Chemie. - Tausende Tonnen chemischer Kampfstoffe lagern noch immer in Depots rund um den Globus, darunter beispielsweise Lost, Lewisit, BZ oder Tabun. Angesichts der Milzbrandfälle in den USA wird deutlich, dass auch die Bundeswehr bei Auslandseinsätzen einem möglichen Risiko durch solche Waffen ausgesetzt ist. Ein tragbares System, das auf dem Kongress der Deutschen Gesellschaft für Wehrmedizin und Wehrpharmazie" in Celle vorgestellt wurde, soll derartige Bedrohungen zuverlässig und einfach aufspüren.

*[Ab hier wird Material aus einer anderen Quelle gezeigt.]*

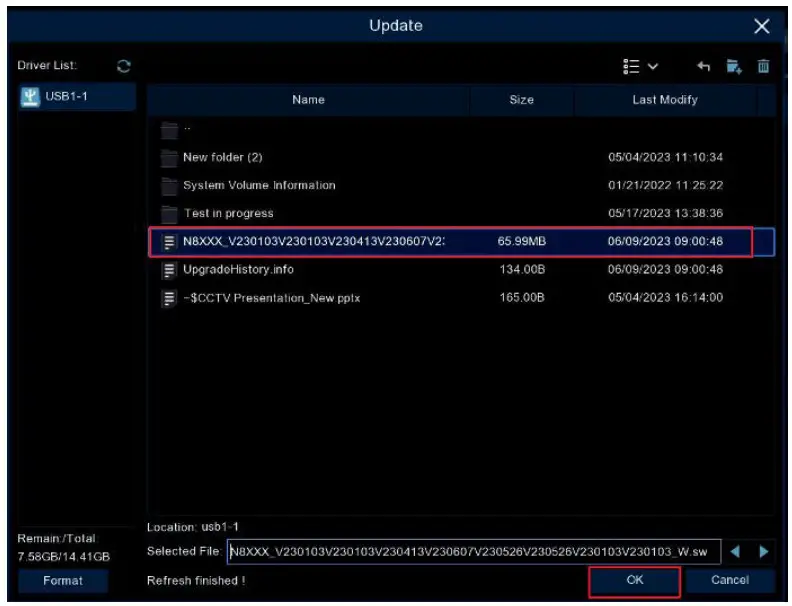Close the Update dialog
The height and width of the screenshot is (606, 792).
pos(762,26)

    Bevor sich Reinhold Strömmer von Zentralinstitut des Sanitätsdienstes der Bundeswehr an die Entwicklung des Untersuchungskoffers machte, standen die Anforderungen an das System eng umrissen fest: Die Testverfahren sollten möglichst präzise Ergebnisse in kürzester Zeit und ohne großen apparativen Aufwand liefern. Der Koffer musste überdies in allen Klimazonen der Welt einsetzbar und mit ungiftigen und umweltfreundlichen Substanzen bestückt sein. Jahrelang werkelte der Kampfstoffanalytiker an dem Gerät, das James Bond zur Ehre gereichen würde: "Wir erfassen damit Parameter, wie etwa Cyanide, Arsengehalt oder die Menge an Hautkampfstoffen, darunter etwa die aus dem ersten Weltkrieg bekannten Varianten Stickstofflost oder Schwefellost."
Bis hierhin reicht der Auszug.